----- Exercise inputs -----
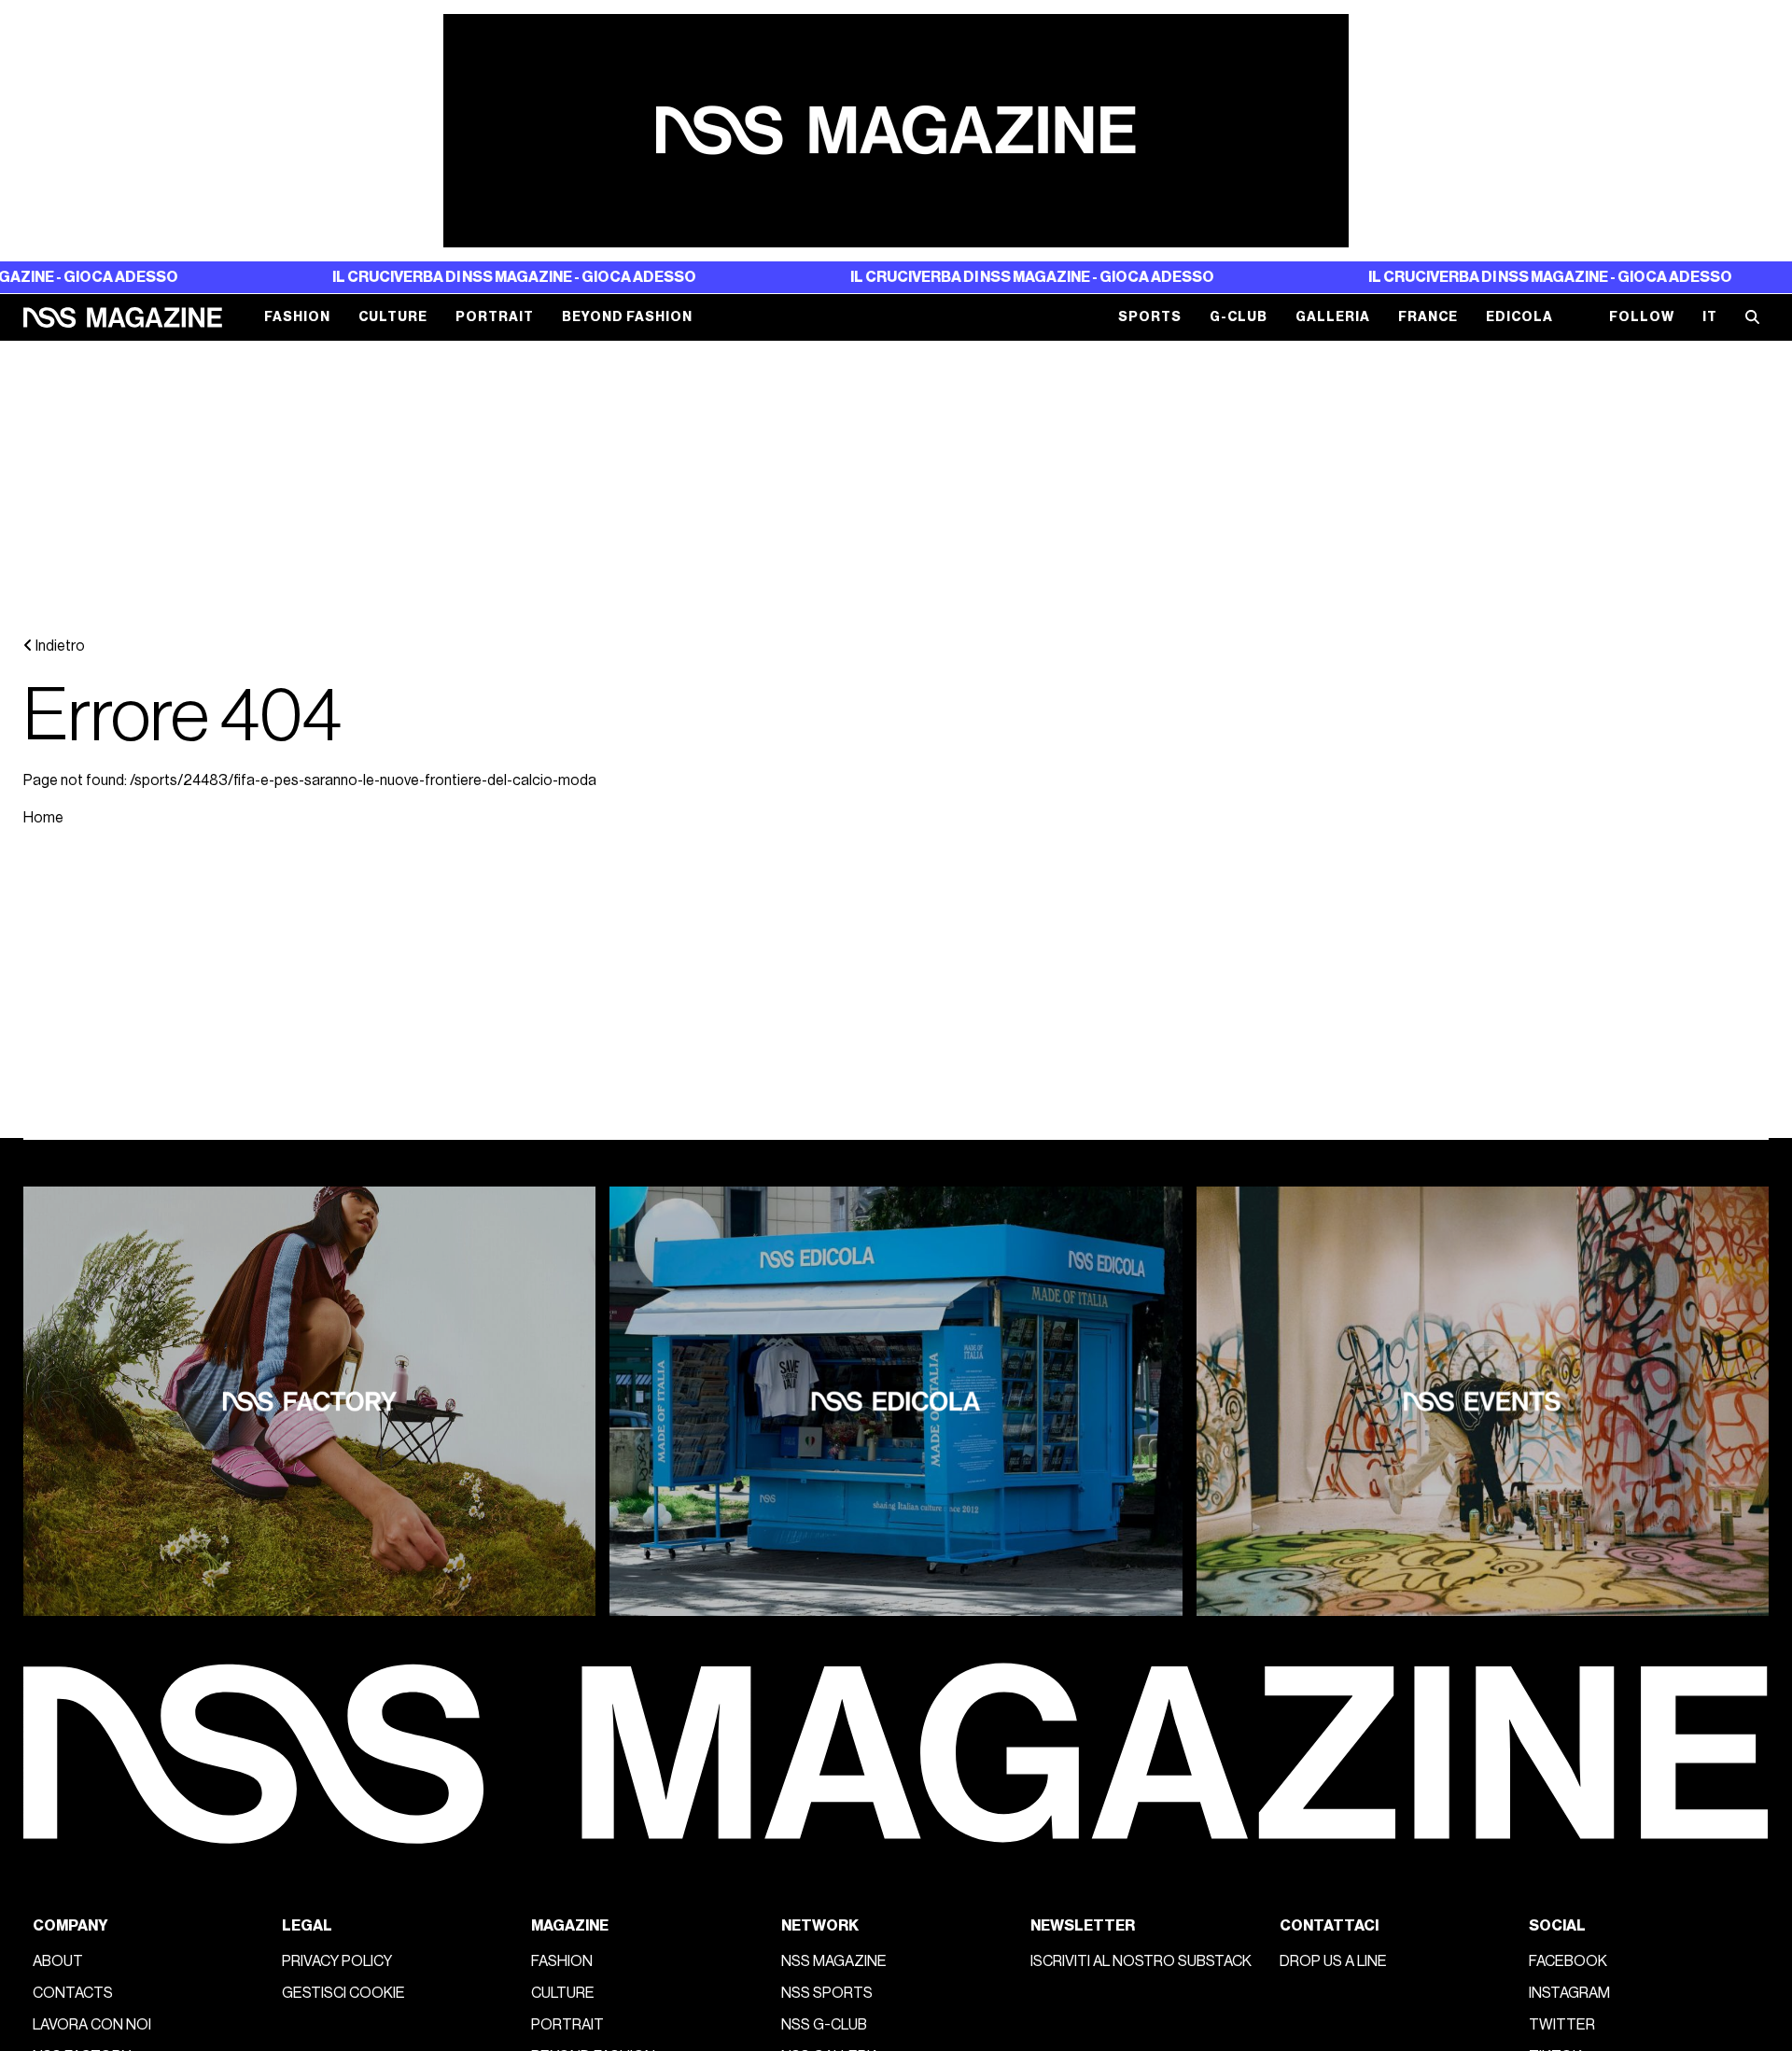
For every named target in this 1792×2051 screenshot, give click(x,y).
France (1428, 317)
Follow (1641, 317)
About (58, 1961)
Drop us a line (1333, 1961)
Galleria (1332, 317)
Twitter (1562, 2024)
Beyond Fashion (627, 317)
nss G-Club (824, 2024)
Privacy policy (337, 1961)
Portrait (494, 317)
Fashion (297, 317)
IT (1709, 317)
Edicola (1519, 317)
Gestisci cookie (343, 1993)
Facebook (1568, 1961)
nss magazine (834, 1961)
-----
----- Exercise inputs -----
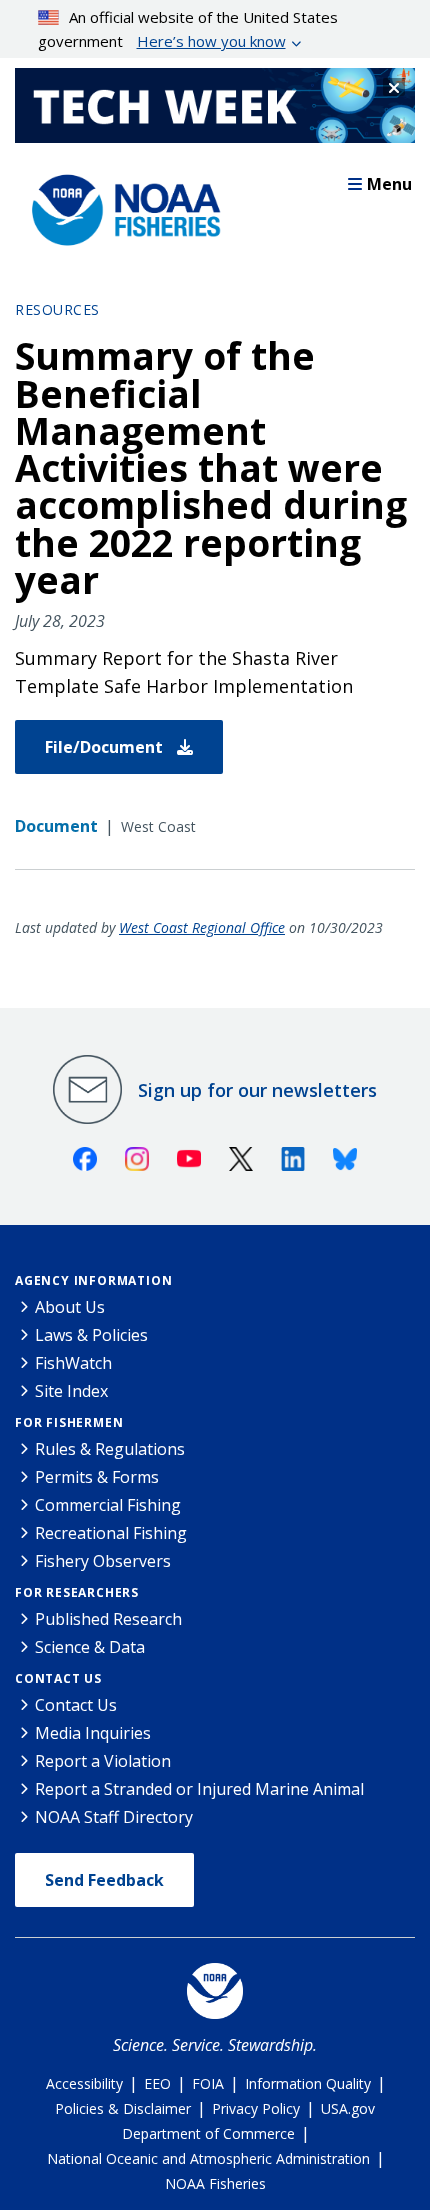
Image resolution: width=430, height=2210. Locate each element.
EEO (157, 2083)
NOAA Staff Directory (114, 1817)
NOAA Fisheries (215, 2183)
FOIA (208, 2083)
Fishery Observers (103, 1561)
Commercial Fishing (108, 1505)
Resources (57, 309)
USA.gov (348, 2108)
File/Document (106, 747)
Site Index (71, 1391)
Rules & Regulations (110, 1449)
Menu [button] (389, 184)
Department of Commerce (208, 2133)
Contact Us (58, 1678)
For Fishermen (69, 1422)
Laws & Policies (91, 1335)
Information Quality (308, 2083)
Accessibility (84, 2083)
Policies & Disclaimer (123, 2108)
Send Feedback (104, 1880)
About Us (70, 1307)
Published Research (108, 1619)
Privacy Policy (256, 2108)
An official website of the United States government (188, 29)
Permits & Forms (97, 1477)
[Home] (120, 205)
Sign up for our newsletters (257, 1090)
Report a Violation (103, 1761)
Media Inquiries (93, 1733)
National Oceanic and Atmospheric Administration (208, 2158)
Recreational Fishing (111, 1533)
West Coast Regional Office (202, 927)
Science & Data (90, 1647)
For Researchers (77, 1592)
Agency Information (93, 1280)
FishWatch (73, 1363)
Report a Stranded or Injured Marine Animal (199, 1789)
-----
Only one stretch of the data above is needed. Restate it word for word, from the line containing "Laws & Policies (91, 1335)" through the line containing "An official website", both ends included.

**Answer to this task**:
Laws & Policies (91, 1335)
Information Quality (308, 2083)
Accessibility (84, 2083)
Policies & Disclaimer (123, 2108)
Send Feedback (104, 1880)
About Us (70, 1307)
Published Research (108, 1619)
Privacy Policy (256, 2108)
An official website of the United States government (188, 29)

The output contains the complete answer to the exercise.